Among the over-120 presumably valid species of the genus (Huber, 1996) none is exhibiting those combined characters: only one species, A. gardneri s.l. from the coastal lowlands and corresponding foothills of Nigeria and northwestern Cameroun is coming close to this combination; however, it differs from the new species by its annual or semi-annual condition, by the presence of short streamers on the male caudal fin, by an even deeper body (depth at anal level: 22%-25% of S.L., according to Scheel, 1968). We infer that those shared characteristics of these two distantly related species are just the result of hazard, the total number of combinations being in essence limited.
Description.- The key morphomeristical characters of eight types are the following (the holotype, first; average and standard deviation, last).
Sex: male, male, male, male, male, female, female, female. Standard length (in mm): 38.5; 36.8; 36.6; 37.9; 34.0; 30.5; 29.5; 32.3. Total length (in % of S.L.): 122%, 124%, 125%, 122%, 121%, 123%, 125%, 124% (mean: 123.25%; S.D.: 1.35%). Predorsal length (in % of S.L.): 62%, 64%, 65%, 63%, 64%, 65%, 67%, 65% (mean: 64.50%; S.D.: 1.58%). Preanal length (in % of S.L.): 60%, 61%, 61%, 58%, 60%, 63%, 63%, 60% (mean: 60.71%; S.D.: 1.72%). Preventral length (in % of S.L.): 47%, 53%, 50%, 48%, 49%, 51%, 49%, 48% (mean: 49.54%; S.D.: 1.84%). Depth at Anal level (in % of S.L.): 21%, 20%, 22%, 21%, 21%, 21%, 22%, 21% (mean: 21.10%; S.D.: 0.62%). Depth at Peduncle level (in % of S.L.): 12%, 13%, 13%, 13%, 13%, 12%, 13%, 13% (mean: 12.50%; S.D.: 0.48%). Head length (in % of S.L.): 26%, 30%, 27%, 28%, 27%, 29%, 27%, 24% (mean: 27.14%; S.D.: 1.73%). Interorbitar (in % of S.L.): 16%, 13%, 13%, 12%, 13%, 14%, 13%, 12% (mean: 13.18%; S.D.: 1.23%). Eye diameter (in % of S.L.): 8%, 8%, 8%, 7%, 7%, 9%, 8%, 7% (mean: 7.52%; S.D.: 0.56%). Snout (in % of S.L.): 7%, 8%, 7%, 6%, 7%, 8%, 7%, 7% (mean: 7.16%; S.D.: 0.56%). Vertebrae (abdominal+caudal): 12+16, 12+15, 13+15, 12+16, 11+16, 12+16, 12+15, 11+16 (mean: 27.5; S.D.: 0.5). Dorsal fin rays: 15, 15, 15, 15, 14, 14, 14, 14 (mean: 14.5; S.D.: 0.5). Anal fin rays: 17, 17, 16, 16, 16, 16, 16, 16 (mean: 16.25; S.D.: 0.43) D/A deviation: +4, +4, +3, +4, +3, +3, +4, +3 (mean: +3.5; S.D.: 0.5) LL (lateral scales + scales on caudal peduncle): 28+3, 27+3, 26+4, 28+3, 28+3, 27+3, 28+2, 27+2 (mean: 27.4; S.D.: 0.7). pDor (predorsal scales): 16, 16, 17, 15, 15, 16, 15, 16 (mean: 15.8; S.D.: 0.7). TRAV. (transversal scales): 9, 8, 8, 8, 8, 8, 8, 8 (mean: 8.1; S.D.: 0.3). CIR (circumpeduncular scales in a transversal zig-zag row): 16, 16, 15, 14, 16, 15, 16, 15 (mean: 15.4; S.D.: 0.7).

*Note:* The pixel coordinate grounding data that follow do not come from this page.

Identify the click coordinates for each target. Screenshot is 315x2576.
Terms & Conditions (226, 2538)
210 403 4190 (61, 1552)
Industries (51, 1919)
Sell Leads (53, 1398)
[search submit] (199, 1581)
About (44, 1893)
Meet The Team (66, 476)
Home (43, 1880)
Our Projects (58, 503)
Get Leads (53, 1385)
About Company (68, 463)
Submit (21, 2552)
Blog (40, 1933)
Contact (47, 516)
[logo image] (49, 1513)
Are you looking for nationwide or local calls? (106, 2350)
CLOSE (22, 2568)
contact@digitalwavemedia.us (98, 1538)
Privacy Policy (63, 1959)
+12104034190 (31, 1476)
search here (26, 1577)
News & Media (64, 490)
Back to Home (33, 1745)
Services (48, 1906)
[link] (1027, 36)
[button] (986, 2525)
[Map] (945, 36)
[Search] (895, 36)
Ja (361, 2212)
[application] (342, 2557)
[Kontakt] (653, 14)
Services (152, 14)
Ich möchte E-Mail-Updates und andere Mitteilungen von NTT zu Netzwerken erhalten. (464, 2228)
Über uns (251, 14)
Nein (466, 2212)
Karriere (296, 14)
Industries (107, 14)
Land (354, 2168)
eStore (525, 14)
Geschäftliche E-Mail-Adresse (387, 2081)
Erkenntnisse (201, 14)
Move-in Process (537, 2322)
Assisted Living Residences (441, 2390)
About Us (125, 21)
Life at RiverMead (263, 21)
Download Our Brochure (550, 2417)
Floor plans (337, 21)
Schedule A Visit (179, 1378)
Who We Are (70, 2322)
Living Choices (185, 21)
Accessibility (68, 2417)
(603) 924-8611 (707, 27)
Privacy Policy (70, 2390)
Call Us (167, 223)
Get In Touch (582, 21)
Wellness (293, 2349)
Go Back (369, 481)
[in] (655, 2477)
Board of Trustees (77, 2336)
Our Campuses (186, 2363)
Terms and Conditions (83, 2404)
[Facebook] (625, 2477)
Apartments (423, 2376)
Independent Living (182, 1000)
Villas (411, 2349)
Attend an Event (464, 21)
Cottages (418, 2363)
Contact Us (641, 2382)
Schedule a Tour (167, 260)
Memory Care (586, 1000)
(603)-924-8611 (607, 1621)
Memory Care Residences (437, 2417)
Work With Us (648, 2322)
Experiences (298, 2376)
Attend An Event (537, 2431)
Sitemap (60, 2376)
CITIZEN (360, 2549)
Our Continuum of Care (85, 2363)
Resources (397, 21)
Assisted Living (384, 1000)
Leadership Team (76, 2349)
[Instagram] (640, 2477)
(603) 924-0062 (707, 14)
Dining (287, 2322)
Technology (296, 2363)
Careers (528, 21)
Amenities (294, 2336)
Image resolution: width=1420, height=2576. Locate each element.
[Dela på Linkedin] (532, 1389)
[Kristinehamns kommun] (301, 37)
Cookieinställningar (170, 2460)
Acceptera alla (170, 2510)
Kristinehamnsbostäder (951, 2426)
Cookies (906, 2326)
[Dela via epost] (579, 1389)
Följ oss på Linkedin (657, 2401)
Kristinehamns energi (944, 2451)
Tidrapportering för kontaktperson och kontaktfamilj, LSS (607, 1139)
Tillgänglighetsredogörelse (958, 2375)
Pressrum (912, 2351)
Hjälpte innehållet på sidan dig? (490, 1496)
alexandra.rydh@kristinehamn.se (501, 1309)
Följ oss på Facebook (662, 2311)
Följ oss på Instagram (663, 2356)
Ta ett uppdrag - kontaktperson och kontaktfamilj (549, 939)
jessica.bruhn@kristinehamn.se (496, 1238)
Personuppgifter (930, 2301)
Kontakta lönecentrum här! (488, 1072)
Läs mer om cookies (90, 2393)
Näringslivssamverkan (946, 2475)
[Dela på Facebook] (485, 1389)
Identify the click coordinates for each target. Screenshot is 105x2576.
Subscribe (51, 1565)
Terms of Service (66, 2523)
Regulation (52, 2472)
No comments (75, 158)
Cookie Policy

The frontal scalation of tirbaki is of the G-type and the cephalic neuromasts of the first frontal pair are of the open type, like all Aphyosemion from Gabon; no evidence of a significant sexual body dimorphism, except for fin length which is longer in male, can be disclosed, like in all Aphyosemion species (Scheel, 1968).
Because it is of utmost importance for the diagnosis of tirbaki and of coeleste (see further: systematic relationships), the specific count of the D/A deviation has been done, by the author with the microscope only, on larger samples: D/A= + 3.4 on average of 31 specimens of both sexes; standard deviation: 0.4: this value has never been found in coeleste, even the highest one, +5 in rare specimens. Moreover, in table 1, a comparison of some characteristics with their range, mean and standard deviation, is given for the above 8 types of tirbaki and for 7 specimens of coeleste collected in 1979, in the Congo, and studied then by the author. On that small samples, tirbaki and coeleste appear to be distinct by the dorsal fin ray count, by the D/A ratio, by the depth of body and peduncle, maybe also by the lateral scale count and the anal fin count.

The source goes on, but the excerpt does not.